Ma, per chi conosce la storia, la meraviglia più grande è stata lo spettacolo offerto dagli Usa. Gli Stati Uniti, «repubblica massonica» (per ammissione dell’insospettabile Batman, in uno dei suoi fumetti), hanno sempre guardato con sufficienza, se non con disprezzo, il papismo, tant’è che il suo establishment w.a.s.p. (la cui p. sta per protestant; il resto è white, bianco, e anglo-saxon) è quello che di fatto ancora comanda, sebbene ormai in minoranza numerica. Un famoso film muto di D. W. Griffith, Nascita di una nazione (un cult per cinefili) celebrava gli Usa mettendo nella locandina nientemeno che un cavaliere incappucciato del Ku Klux Klan. Il quale ancora oggi, quantunque fuorilegge, incita all’odio contro i neri, gli ebrei e i cattolici «papisti». Si è dovuto attendere la presidenza di Reagan perché tra la Santa Sede e gli Usa si instaurassero regolari rapporti diplomatici. Cioè, più di due secoli. Adesso, inginocchiati davanti al feretro del Papa c’erano non uno ma ben tre presidenti degli Stati Uniti. E sarebbero stati quattro o cinque se Reagan fosse ancora vivo e Carter non fosse troppo vecchio e malandato.
#####
### Consegna A:
Elenca tutti i gruppi contro cui, secondo il brano sugli Stati Uniti e il Papa, il Ku Klux Klan incita all'odio.
### Consegna B:
Riprendi il brano sugli Stati Uniti e il Papa dal punto in cui si interrompe.

Voci di dati memorizzate:
#####
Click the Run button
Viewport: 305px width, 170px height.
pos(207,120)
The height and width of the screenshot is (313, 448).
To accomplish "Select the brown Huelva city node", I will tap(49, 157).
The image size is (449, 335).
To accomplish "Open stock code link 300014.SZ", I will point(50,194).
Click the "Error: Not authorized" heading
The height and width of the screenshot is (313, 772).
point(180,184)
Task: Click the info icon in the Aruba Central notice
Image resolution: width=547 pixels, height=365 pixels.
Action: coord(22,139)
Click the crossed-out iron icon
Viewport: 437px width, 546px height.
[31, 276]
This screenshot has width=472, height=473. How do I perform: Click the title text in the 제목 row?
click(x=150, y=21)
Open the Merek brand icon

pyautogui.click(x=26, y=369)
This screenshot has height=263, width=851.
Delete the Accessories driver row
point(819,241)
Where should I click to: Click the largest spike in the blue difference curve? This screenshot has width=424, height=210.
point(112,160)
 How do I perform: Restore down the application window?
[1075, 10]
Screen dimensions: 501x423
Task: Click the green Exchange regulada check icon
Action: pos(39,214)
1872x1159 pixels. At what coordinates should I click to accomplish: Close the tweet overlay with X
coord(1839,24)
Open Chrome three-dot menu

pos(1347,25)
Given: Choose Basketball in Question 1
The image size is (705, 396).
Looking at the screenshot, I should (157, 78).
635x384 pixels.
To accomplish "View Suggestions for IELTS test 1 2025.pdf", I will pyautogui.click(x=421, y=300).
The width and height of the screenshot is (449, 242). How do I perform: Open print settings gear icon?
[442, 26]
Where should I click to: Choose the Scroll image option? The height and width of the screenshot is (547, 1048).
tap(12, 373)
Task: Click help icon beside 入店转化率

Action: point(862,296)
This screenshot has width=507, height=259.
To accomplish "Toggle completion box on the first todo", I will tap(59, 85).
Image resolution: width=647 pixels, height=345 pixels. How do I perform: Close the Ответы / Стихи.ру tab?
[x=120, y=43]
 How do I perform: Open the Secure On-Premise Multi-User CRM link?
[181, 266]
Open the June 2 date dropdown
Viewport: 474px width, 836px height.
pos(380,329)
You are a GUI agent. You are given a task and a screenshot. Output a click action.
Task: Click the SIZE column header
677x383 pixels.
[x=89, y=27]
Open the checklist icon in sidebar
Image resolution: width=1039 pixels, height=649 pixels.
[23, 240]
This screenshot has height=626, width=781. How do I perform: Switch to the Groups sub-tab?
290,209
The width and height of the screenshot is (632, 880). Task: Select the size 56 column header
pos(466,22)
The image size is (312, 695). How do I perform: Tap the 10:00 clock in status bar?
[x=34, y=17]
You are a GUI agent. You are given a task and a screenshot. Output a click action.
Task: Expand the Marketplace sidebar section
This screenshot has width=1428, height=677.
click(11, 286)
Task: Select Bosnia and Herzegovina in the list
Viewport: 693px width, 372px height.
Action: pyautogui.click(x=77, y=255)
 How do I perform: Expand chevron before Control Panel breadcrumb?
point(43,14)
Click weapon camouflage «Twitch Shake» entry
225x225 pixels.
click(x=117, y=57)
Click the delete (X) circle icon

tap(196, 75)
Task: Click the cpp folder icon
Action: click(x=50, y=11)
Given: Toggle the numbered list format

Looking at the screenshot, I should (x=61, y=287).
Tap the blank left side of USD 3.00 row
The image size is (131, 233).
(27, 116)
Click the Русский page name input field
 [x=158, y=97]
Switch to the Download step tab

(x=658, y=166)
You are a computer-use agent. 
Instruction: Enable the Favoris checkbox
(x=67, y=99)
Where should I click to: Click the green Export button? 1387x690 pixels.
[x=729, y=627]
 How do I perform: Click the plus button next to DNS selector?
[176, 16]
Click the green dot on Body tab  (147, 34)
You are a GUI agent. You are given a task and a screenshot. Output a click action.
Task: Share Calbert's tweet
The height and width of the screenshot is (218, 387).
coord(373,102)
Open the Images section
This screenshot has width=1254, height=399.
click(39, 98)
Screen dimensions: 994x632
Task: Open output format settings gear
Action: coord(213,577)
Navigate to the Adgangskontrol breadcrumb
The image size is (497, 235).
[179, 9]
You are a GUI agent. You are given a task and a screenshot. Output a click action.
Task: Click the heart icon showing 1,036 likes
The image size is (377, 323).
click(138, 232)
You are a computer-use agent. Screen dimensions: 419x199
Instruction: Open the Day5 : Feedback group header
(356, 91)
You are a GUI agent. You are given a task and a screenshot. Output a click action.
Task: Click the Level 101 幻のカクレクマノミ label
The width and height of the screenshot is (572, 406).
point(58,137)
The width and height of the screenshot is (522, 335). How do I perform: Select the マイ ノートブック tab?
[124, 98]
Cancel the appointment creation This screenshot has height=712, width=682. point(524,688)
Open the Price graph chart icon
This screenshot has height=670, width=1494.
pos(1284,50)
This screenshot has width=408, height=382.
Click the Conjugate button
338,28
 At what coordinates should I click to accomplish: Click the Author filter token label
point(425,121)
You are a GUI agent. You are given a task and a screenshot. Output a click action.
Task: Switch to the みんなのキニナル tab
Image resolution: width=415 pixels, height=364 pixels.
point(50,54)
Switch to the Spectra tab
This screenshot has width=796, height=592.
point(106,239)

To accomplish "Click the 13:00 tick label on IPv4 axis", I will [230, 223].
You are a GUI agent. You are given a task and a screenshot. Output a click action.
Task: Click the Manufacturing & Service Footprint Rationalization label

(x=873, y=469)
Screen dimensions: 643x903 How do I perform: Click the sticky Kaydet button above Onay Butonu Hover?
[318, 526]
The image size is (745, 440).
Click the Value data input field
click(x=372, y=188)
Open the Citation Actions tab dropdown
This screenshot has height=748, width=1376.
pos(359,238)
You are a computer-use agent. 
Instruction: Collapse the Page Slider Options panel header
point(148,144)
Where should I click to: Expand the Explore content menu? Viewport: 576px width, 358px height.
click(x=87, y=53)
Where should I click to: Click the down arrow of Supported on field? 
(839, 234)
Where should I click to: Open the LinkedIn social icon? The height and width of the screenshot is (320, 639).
#####
### Spazio risposta A:
- i neri
- gli ebrei
- i cattolici «papisti»

### Spazio risposta B:
Tutti i potenti di questo mondo hanno fatto a gara per venire ai funerali del Papa, persino il premier iraniano, persino quello dello Zimbabwe, persino il “laicissimo” Chirac. Quest’ultimo, come già il suo predecessore Napoleone III, ha dovuto farlo, perché il suo Paese è «laico» solo di vertici, laddove il suo elettorato lo è molto meno. Viene in mente l’elogio funebre che il grande giornalista cattolico Louis Veuillot, direttore de L’Univers, fece nel 1875 per Gabriel Garcia Moreno, presidente della Repubblica dell’Ecuador assassinato nella cattedrale di Quito dai liberalmassoni. Moreno aveva portato a prosperità e potenza militare un Paese sottosviluppato, insidiato dai vicini e squassato da golpe e rivoluzioni.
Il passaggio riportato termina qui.